The son of a former FBI agent who also worked for Hughes and the UA, Darcy is a straightforward candidate with rough edges. He talks of how his family moved here from Ohio when he was young to be in a dry, salubrious climate for an asthmatic sister. He talks about how the key support structure for kids — i.e., family — is missing. He illustrates, often with the clarity of a regular family man, the personal troubles caused by a detached Council's actions.

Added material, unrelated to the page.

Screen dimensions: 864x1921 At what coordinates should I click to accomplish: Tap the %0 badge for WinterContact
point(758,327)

On the stump with the group of Democrats, Darcy often shares anecdotes of another Tucson with McKasson. Darcy graduated from Rincon High School, where he was a star ballplayer, in 1968. He signed a professional contract that's nowhere near what today's athletes command, even taking into account inflation. Though his most famous pitch may have been the one Carlton Fisk blasted out of Fenway Park in Game Six of the 1975 World Series, Darcy's Cincinnati Reds won the final game. He doesn't brag, but is engaging in personal talks and on his weekly radio sports show. Sitting in his office at CB Richard Ellis Commercial Real Estate in midtown, Darcy laughs about what ballplayers were paid then. His highest salary was $45,000 a year. "But back then," he notes good-naturedly, "you could buy a car for $3,000."

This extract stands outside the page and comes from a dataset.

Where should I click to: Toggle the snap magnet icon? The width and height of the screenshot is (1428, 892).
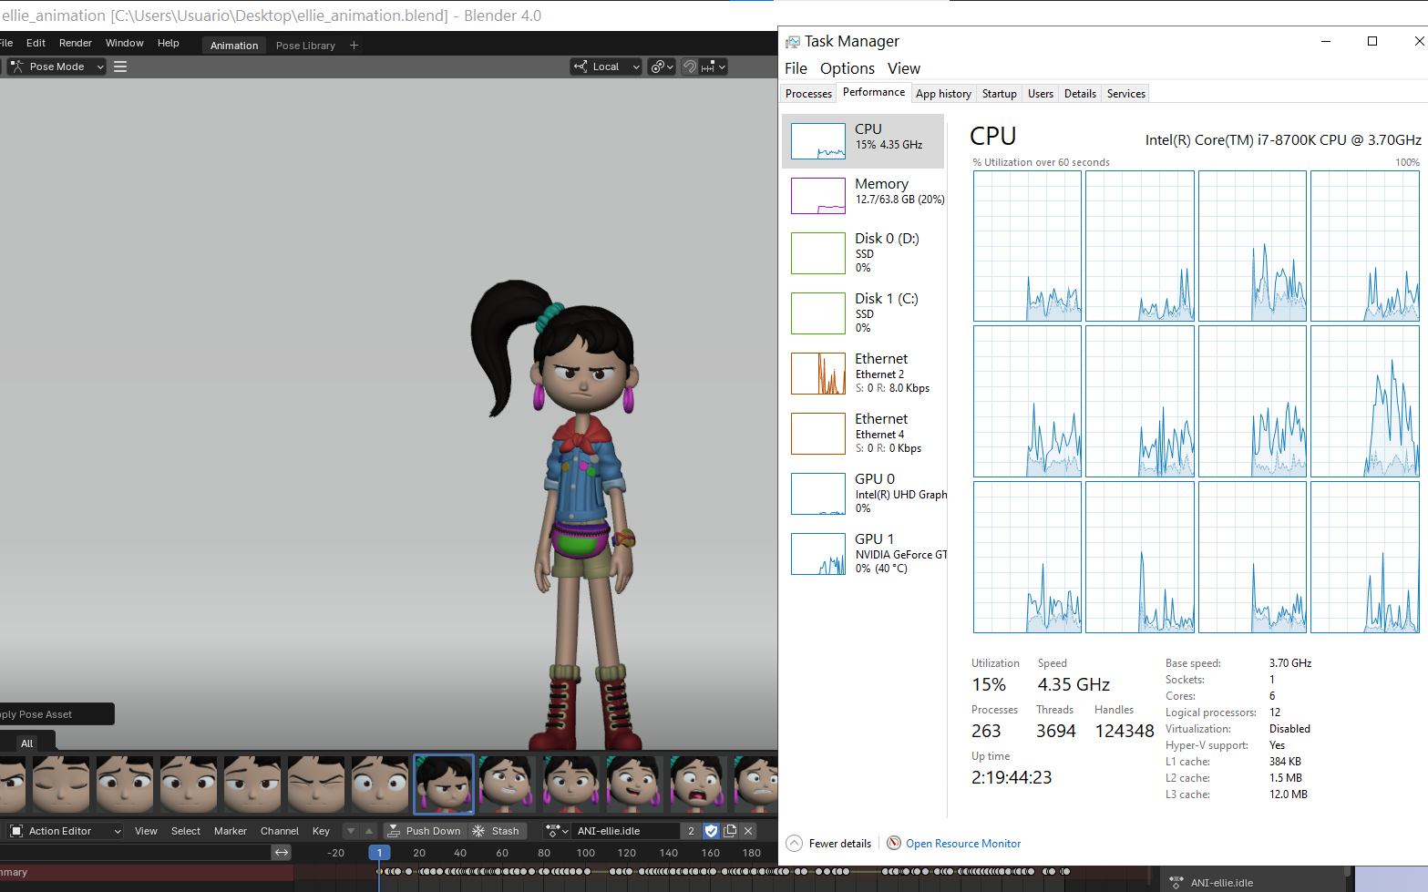coord(690,67)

Darcy's first real civic involvement came with his appointment a decade ago to the city's Baseball Task Force. A quiet committee that loosely worked with major league spring training was thrust into high gear in 1991 when the Cleveland Indians announced that the 1992 season would be their last at Hi Corbett Field. Mayor Tom Volgy, a Democrat, quickly appointed Darcy to a slightly altered committee to seek a replacement.
Volgy's pick was a good one. Darcy was effective without being a blowhard like others on the task force. Unlike the promoters who landed the city and county in costly contracts first for the Colorado Rockies and then for the Arizona Diamondbacks and Chicago White Sox, Darcy was candid and didn't overplay Tucson's hand.
But Darcy was bitter that the Council and county did not put the new spring training complex (also used by the AAA Sidewinders) downtown at Rio Nuevo South, or even in a warehouse district. Darcy talked long and hard in 1995 and 1996 that the complex, opened last year on the county's Kino Sports Park property on the southside on East Ajo Way, was vital to the rebirth of downtown. Despite some back and forth by the Council and the Board of Supervisors, the decision to put the stadium and practice fields was cemented when in 1992 the county began spending revenues from a special tax on car rentals — revenues limited to spring training facilities — on the East Ajo site.
But if voters think Darcy is moving off the subject, they are mistaken. He uses it now to explain his entry into politics.
His consistency sometimes backfires. At an intimate gathering of District 10 Democrats last month at the Knights of Columbus, Darcy joined the candidates' chorus in bemoaning the prisons, dumps and pollution sources pushed on the southside. After gaining some momentum with influential elected officials and politically active citizens in the audience like state Sen. Victor Soltero and his brother John, state Reps. Ramon Valadez and Sally Ann Gonzales and Supervisor Dan Eckstrom, Darcy went on his baseball jag, complaining that the county's showcase, the Kino Veterans Memorial Park and its Tucson Electric Park, should have been built downtown.
Darcy has one word for the stadium decision: "fiasco."
"I'm thinking: what's going on here with the city?" Darcy asks. "Where's the leadership?"
Darcy, whose brother-in-law Martin Willett is the deputy county administrator, says he has a most basic motivation for running.
"The biggest problem is being proud of Tucson again," he says. "You can look at it, the biggest problem is the water, economic development, transportation, which all really goes under economic development, I think. But it comes down to, when you're talking to people, it's like: nothing's going to happen here. We don't get things done here. We're just drifting. When you're talking to people, they're telling me, 'Just do something. Just do something.' "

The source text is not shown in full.